本発明のインク組成物において、硬化時の熱収縮が少ない材料を選択した場合、硬化したインク組成物と被記録媒体との密着性に優れるため、インクの硬化収縮、硬化反応時の発熱などにより、フィルムのカール、変形が生じやすいフィルム、例えば、熱でシュリンク可能な、PETフィルム、OPSフィルム、OPPフィルム、ONyフィルム、PVCフィルムなどにおいても、高精細な画像を形成しうるという利点を有する。
【0062】
以下に、本発明で使用できるインク組成物に用いられる各構成成分について順次説明する。
〔インク組成物〕
本発明に用いられるインク組成物は、活性エネルギーの照射により硬化可能なインク組成物であり、例えば、カチオン重合系インク組成物、ラジカル重合系インク組成物、水性インク組成物等が挙げられる。これら組成物について以下詳細に説明する。
【0063】
(カチオン重合系インク組成物)
カチオン重合系インク組成物は、(a)カチオン重合性化合物と、(b)活性エネルギーの照射により酸を発生する化合物、(c)着色剤を含有する。所望により、更に紫外線吸収剤、増感剤、酸化防止剤、褪色防止剤、導電性塩類、溶剤、高分子化合物、界面活性剤等を含有してもよい。
以下、カチオン重合系インク組成物に用いられる各構成成分について順次説明する。
【0064】
〔(a)カチオン重合性化合物〕
本発明に用いられる(a)カチオン重合性化合物は、後述する(b)活性エネルギーの照射により酸を発生する化合物から発生する酸により重合反応を生起し、硬化する化合物であれば特に制限はなく、光カチオン重合性モノマーとして知られる各種公知のカチオン重合性のモノマーを使用することができる。カチオン重合性モノマーとしては、例えば、特開平6−9714号、特開2001−31892、同2001−40068、同2001−55507、同2001−310938、同2001−310937、同2001−220526などの各公報に記載されている、エポキシ化合物、ビニルエーテル化合物、オキセタン化合物などが挙げられる。
【0065】
エポキシ化合物としては、芳香族エポキシド、脂環式エポキシド、脂肪族エポキシドなどが挙げられる。
芳香族エポキシドとしては、少なくとも1個の芳香族核を有する多価フェノール或いはそのアルキレンオキサイド付加体とエピクロルヒドリンとの反応によって製造されるジ又はポリグリシジルエーテルが挙げられ、例えば、ビスフェノールA或いはそのアルキレンオキサイド付加体のジ又はポリグリシジルエーテル、水素添加ビスフェノールA或いはそのアルキレンオキサイド付加体のジ又はポリグリシジルエーテル、並びにノボラック型エポキシ樹脂等が挙げられる。ここで、アルキレンオキサイドとしては、エチレンオキサイド及びプロピレンオキサイド等が挙げられる。

> 指示内容 1
インク組成物に関する抜粋のうち、「以下、カチオン重合系インク組成物に用いられる各構成成分について順次説明する。」から始まり「ンオキサイド等が挙げられる。」で終わる箇所を、一字一句変えずに引用せよ。
> 指示内容 2
インク組成物を説明した抜粋について、最後の文に続く内容を書き足せ。

> データ一覧
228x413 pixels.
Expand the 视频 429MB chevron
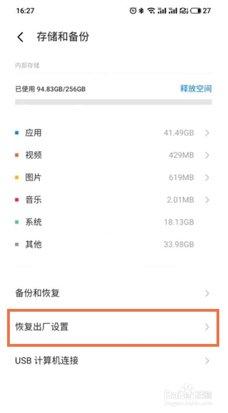207,155
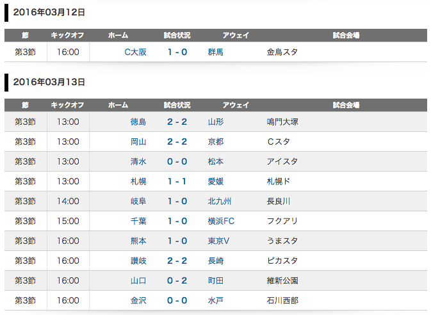The height and width of the screenshot is (315, 431).
Task: View the 0-2 score for 山口 versus 町田
Action: click(177, 280)
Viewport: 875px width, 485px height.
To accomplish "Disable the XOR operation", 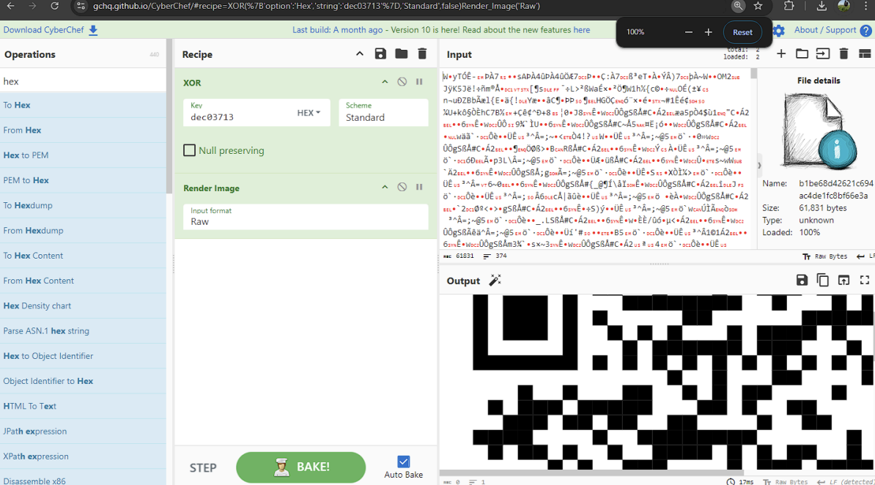I will click(402, 82).
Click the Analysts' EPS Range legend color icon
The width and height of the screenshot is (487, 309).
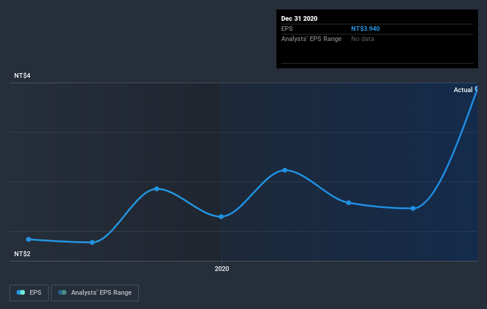62,292
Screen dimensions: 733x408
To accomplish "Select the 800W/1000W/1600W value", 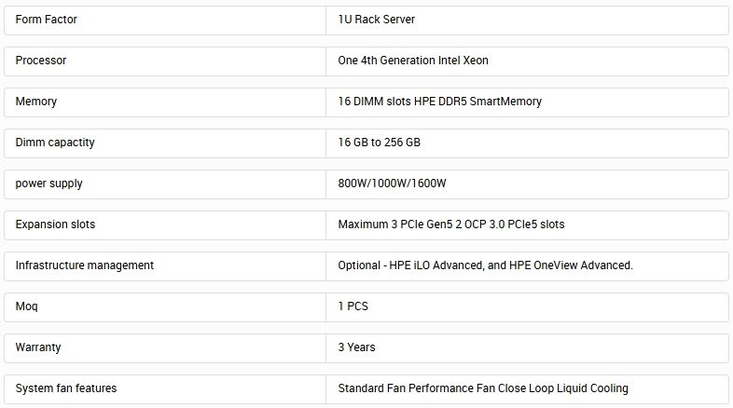I will point(393,184).
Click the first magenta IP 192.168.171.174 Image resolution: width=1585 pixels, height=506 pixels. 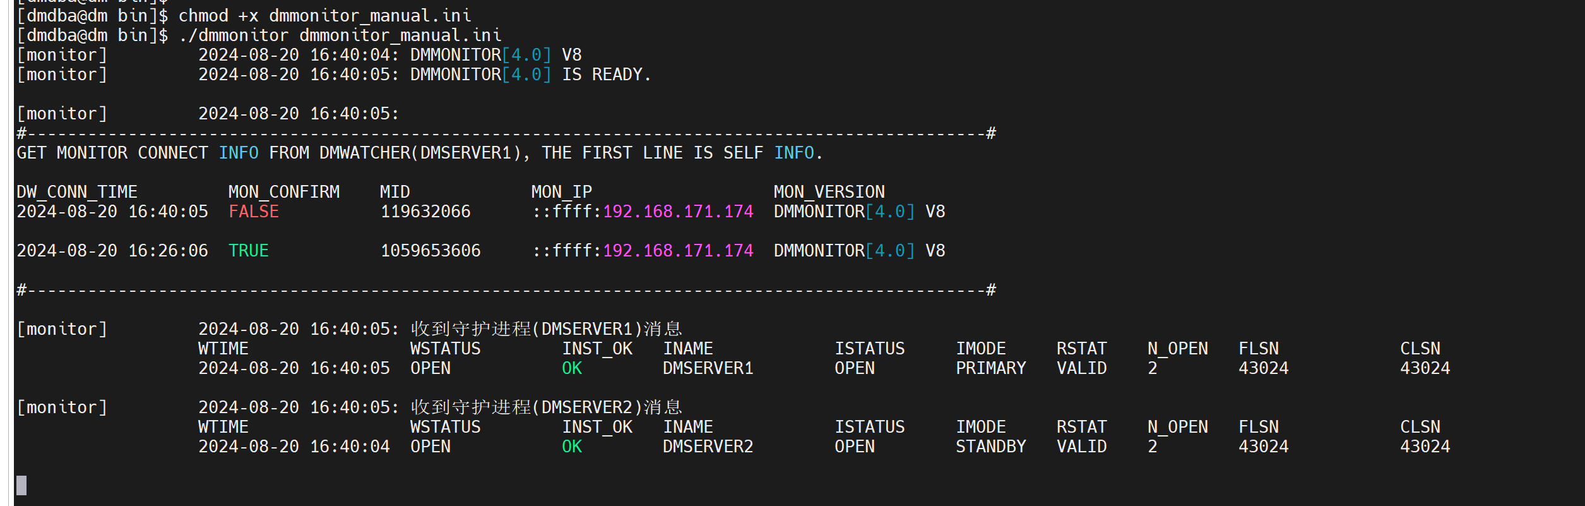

> 処理結果 1
以下、カチオン重合系インク組成物に用いられる各構成成分について順次説明する。
【0064】
〔(a)カチオン重合性化合物〕
本発明に用いられる(a)カチオン重合性化合物は、後述する(b)活性エネルギーの照射により酸を発生する化合物から発生する酸により重合反応を生起し、硬化する化合物であれば特に制限はなく、光カチオン重合性モノマーとして知られる各種公知のカチオン重合性のモノマーを使用することができる。カチオン重合性モノマーとしては、例えば、特開平6−9714号、特開2001−31892、同2001−40068、同2001−55507、同2001−310938、同2001−310937、同2001−220526などの各公報に記載されている、エポキシ化合物、ビニルエーテル化合物、オキセタン化合物などが挙げられる。
【0065】
エポキシ化合物としては、芳香族エポキシド、脂環式エポキシド、脂肪族エポキシドなどが挙げられる。
芳香族エポキシドとしては、少なくとも1個の芳香族核を有する多価フェノール或いはそのアルキレンオキサイド付加体とエピクロルヒドリンとの反応によって製造されるジ又はポリグリシジルエーテルが挙げられ、例えば、ビスフェノールA或いはそのアルキレンオキサイド付加体のジ又はポリグリシジルエーテル、水素添加ビスフェノールA或いはそのアルキレンオキサイド付加体のジ又はポリグリシジルエーテル、並びにノボラック型エポキシ樹脂等が挙げられる。ここで、アルキレンオキサイドとしては、エチレンオキサイド及びプロピレンオキサイド等が挙げられる。

> 処理結果 2
【0066】
脂環式エポキシドとしては、少なくとも1個のシクロへキセン又はシクロペンテン環等のシクロアルカン環を有する化合物を、過酸化水素、過酸等の適当な酸化剤でエポキシ化することによって得られる、シクロヘキセンオキサイド又はシクロペンテンオキサイド含有化合物が好ましく挙げられる。
【0067】
脂肪族エポキシドとしては、脂肪族多価アルコール或いはそのアルキレンオキサイド付加体のジ又はポリグリシジルエーテル等が挙げられる。その代表例としては、エチレングリコールのジグリシジルエーテル、プロピレングリコールのジグリシジルエーテル又は1,6−ヘキサンジオールのジグリシジルエーテル等のアルキレングリコールのジグリシジルエーテル、グリセリン或いはそのアルキレンオキサイド付加体のジ又はトリグリシジルエーテル等の多価アルコールのポリグリシジルエーテル、ポリエチレングリコール或いはそのアルキレンオキサイド付加体のジグリシジルエーテル、ポリプロピレングリコール或いはそのアルキレンオキサイド付加体のジグリシジルエーテルに代表されるポリアルキレングリコールのジグリシジルエーテル等が挙げられる。ここで、アルキレンオキサイドとしては、エチレンオキサイド及びプロピレンオキサイド等が挙げられる。
【0068】
エポキシ化合物は、単官能であっても多官能であってもよい。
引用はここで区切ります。